* start MATERIAL SHOWN *
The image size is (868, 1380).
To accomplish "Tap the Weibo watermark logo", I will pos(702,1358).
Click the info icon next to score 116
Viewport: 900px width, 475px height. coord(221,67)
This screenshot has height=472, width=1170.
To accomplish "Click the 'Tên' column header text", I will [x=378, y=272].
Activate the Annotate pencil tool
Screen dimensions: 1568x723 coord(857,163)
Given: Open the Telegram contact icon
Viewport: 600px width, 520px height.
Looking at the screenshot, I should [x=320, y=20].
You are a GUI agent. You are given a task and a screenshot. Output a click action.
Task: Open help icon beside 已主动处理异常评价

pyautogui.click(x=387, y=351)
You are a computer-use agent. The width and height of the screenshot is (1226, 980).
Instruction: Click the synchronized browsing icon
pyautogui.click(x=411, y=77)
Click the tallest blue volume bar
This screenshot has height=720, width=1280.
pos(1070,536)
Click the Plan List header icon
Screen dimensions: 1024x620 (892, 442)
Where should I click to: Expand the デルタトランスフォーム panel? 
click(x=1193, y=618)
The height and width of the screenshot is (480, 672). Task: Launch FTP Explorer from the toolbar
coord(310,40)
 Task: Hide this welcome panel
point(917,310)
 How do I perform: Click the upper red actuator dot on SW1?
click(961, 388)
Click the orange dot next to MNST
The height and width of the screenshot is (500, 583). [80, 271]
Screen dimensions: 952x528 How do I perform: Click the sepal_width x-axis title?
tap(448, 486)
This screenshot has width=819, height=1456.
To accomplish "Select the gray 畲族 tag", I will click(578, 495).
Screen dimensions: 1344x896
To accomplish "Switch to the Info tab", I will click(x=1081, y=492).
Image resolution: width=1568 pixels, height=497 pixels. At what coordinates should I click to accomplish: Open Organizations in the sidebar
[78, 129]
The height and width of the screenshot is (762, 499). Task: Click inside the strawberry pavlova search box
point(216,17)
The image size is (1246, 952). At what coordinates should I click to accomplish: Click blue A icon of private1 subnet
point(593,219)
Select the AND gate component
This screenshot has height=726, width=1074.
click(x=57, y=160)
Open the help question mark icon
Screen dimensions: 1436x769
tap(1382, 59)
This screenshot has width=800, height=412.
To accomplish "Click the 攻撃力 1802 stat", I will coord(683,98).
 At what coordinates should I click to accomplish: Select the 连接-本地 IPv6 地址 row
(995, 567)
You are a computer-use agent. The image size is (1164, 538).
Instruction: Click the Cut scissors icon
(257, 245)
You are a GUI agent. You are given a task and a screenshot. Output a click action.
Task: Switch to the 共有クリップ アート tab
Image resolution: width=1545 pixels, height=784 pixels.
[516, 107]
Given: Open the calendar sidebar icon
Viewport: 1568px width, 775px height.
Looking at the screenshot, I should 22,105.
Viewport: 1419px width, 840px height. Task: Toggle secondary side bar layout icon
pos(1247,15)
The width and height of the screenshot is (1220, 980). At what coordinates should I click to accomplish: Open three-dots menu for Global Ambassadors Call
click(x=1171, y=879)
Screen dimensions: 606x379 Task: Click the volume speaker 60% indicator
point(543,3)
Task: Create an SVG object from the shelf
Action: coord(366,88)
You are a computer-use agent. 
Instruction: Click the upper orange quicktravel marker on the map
* end MATERIAL SHOWN *
WHAT IS BEING ASKED: Copy the data exactly as it appears, everything from the line containing "How do I perform: Click the upper" down to the line containing "will click(x=1081, y=492).", with both of those lines included.

COMPLETE OUTPUT:
 How do I perform: Click the upper red actuator dot on SW1?
click(961, 388)
Click the orange dot next to MNST
The height and width of the screenshot is (500, 583). [80, 271]
Screen dimensions: 952x528 How do I perform: Click the sepal_width x-axis title?
tap(448, 486)
This screenshot has width=819, height=1456.
To accomplish "Select the gray 畲族 tag", I will click(578, 495).
Screen dimensions: 1344x896
To accomplish "Switch to the Info tab", I will click(x=1081, y=492).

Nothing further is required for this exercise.